The six New Jersey nursing homes took part in the federal pilot program in the first six months of this year.

Barbara Darlington, administrator of Gateway Care Center in Eatontown, said she was pleased with the results at her facility. She said she was eager to find ways to reduce antipsychotic use after observing the troubling side effects of the medication.

Darlington said Gateway received assistance from Healthcare Quality Strategies Inc., a nonprofit designated by the federal Centers for Medicare & Medicaid Services to help improve healthcare quality in the state. That organization oversaw the pilot program, which focuses on team-based care.

“If you really want to institute new ideas and new ways of thinking, you really have to educate the whole team,” Darlington said of the pilot program, which partnered a pharmacist and nurses from HQSI with her facility’s staff. They created multidisciplinary teams that included certified nursing assistants, therapeutic recreation specialists, doctors, and psychologists to discuss medications, monitor side effects and assess the needs of the residents.

Antipsychotics are frequently prescribed to patients with dementia for “off-label” uses that haven’t been approved by the U.S. Food and Drug Administration.

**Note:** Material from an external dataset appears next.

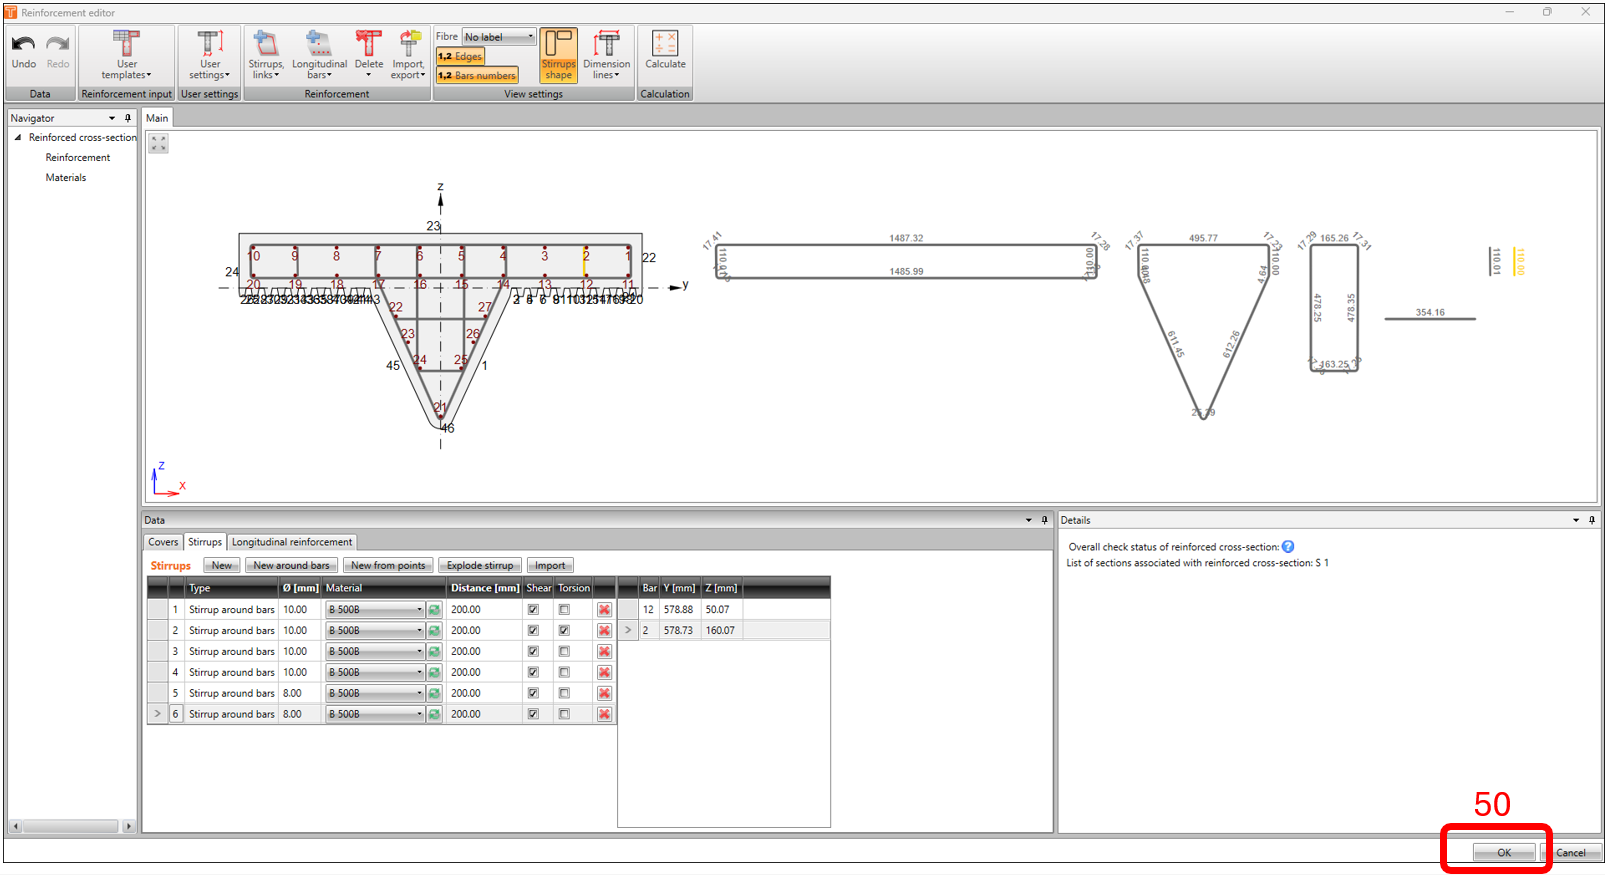Collapse the Reinforced cross-section tree node
Viewport: 1605px width, 875px height.
click(x=18, y=138)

While the drugs are used for patients who are agitated, restless, confused or aggressive, the side effects include lethargy and sleepiness and are often associated with an increased risk of strokes and death.

Darlington said the focus of the project was to develop alternative approaches to reduce use of the drugs.

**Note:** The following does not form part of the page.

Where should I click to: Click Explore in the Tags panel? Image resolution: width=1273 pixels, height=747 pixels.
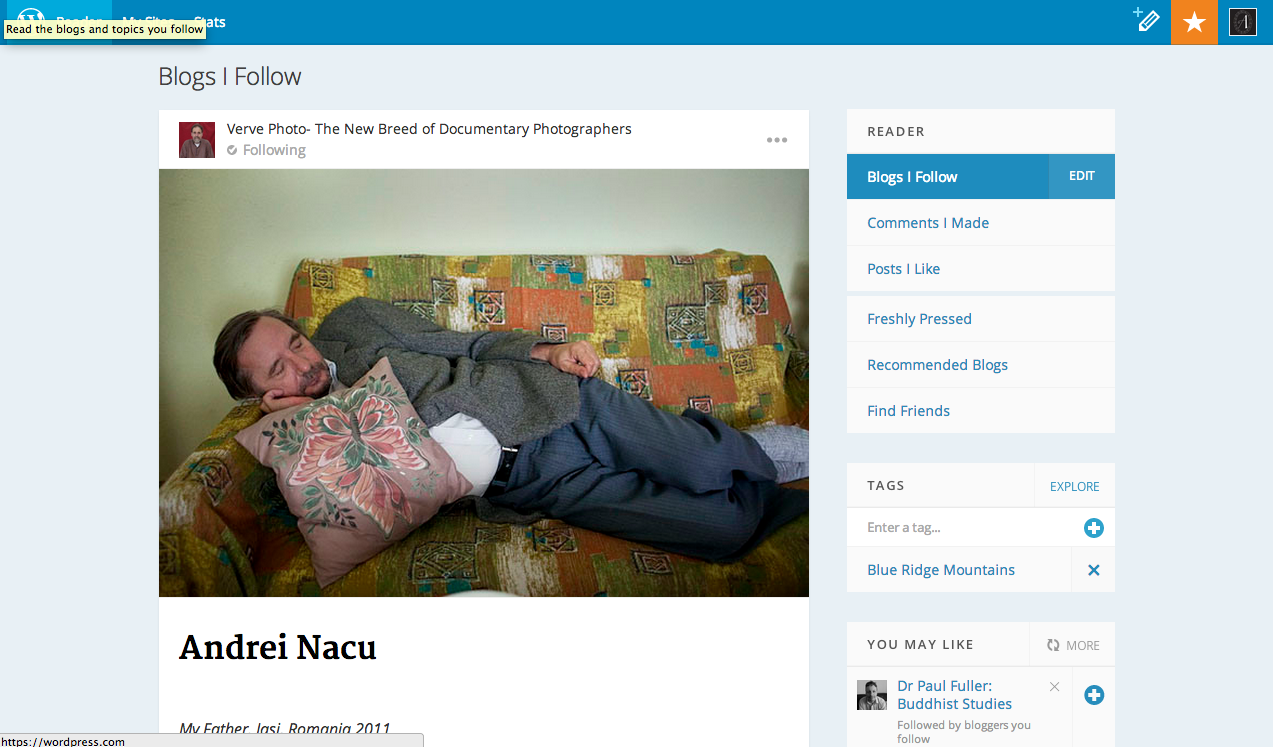click(x=1074, y=487)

From late December 2012 to June 2013 — and on an ongoing basis since the project formally ended — the staff developed individual care plans that did not involve the use of drugs.

For some residents, the staff played music using digital music players. Others received hand massages. But the most successful approach was organizing twice-daily outdoor walks through the facility’s property. If there is inclement weather, the walks take place indoors. Of the 50 to 60 residents with dementia, roughly half participate in the “walking club,” Darlington said.

“They all stay together, they walk together and they love it,” Darlington said. “They’re behaviors are reduced and they have a better outlook on things.”

The nursing homes in the pilot program were well ahead of the statewide rate of reducing use of antipsychotic drugs. Darlington said 30 percent fewer patients are now prescribed the drugs, while another 40 percent have had their prescriptions scaled back. This was similar to the decline of 33 percent across the six homes in the pilot program, compared with the 12 percent decline in nursing homes’ antipsychotic prescriptions statewide.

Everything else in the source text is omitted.